Suppression of acute-phase synthesis of fibrinogen by a hypolipidemic drug (clofibrate).

The effect of pretreatment of rats with a hypolipidemic agent, clofibrate ethyl alpha-(p-chlorophenoxy)isobutyrate on the acute-phase induction of fibrinogen synthesis by thrombin injections was evaluated. Rats were pretreated with graded dosages of clofibrate (10-300 mg/kg day), then injected intraperitoneally with 1,000 U topical thrombin at 0 hours and at 24 hours to induce an acute-phase induction of fibrinogen synthesis. In control rats, thrombin injections rapidly diminished plasma fibrinogen levels and induced a marked rise in serum free fatty acids.
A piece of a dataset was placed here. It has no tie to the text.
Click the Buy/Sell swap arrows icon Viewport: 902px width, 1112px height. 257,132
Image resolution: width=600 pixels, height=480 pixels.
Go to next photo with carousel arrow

However, by 48 hours after the initial injection, fibrinogen biosynthesis increased 5.6 fold and plasma levels were elevated twofold above normal. In contrast, clofibrate pretreatment of rats markedly attenuated both the thrombin-induced free fatty acid mobilization and the subsequent stimulation of fibrinogen synthesis. The optimal dosage of clofibrate which blocked the effect of thrombin of fibrinogen synthesis was 100 mg/kg day. These results suggest that the injection of acute-phase enhancements of fibrinogen synthesis is mediated by prior alterations in free fatty acid metabolism and that hypolipidemic drugs which block FFA mobilization will also suppress acute-phase fibrinogen hyperproduction.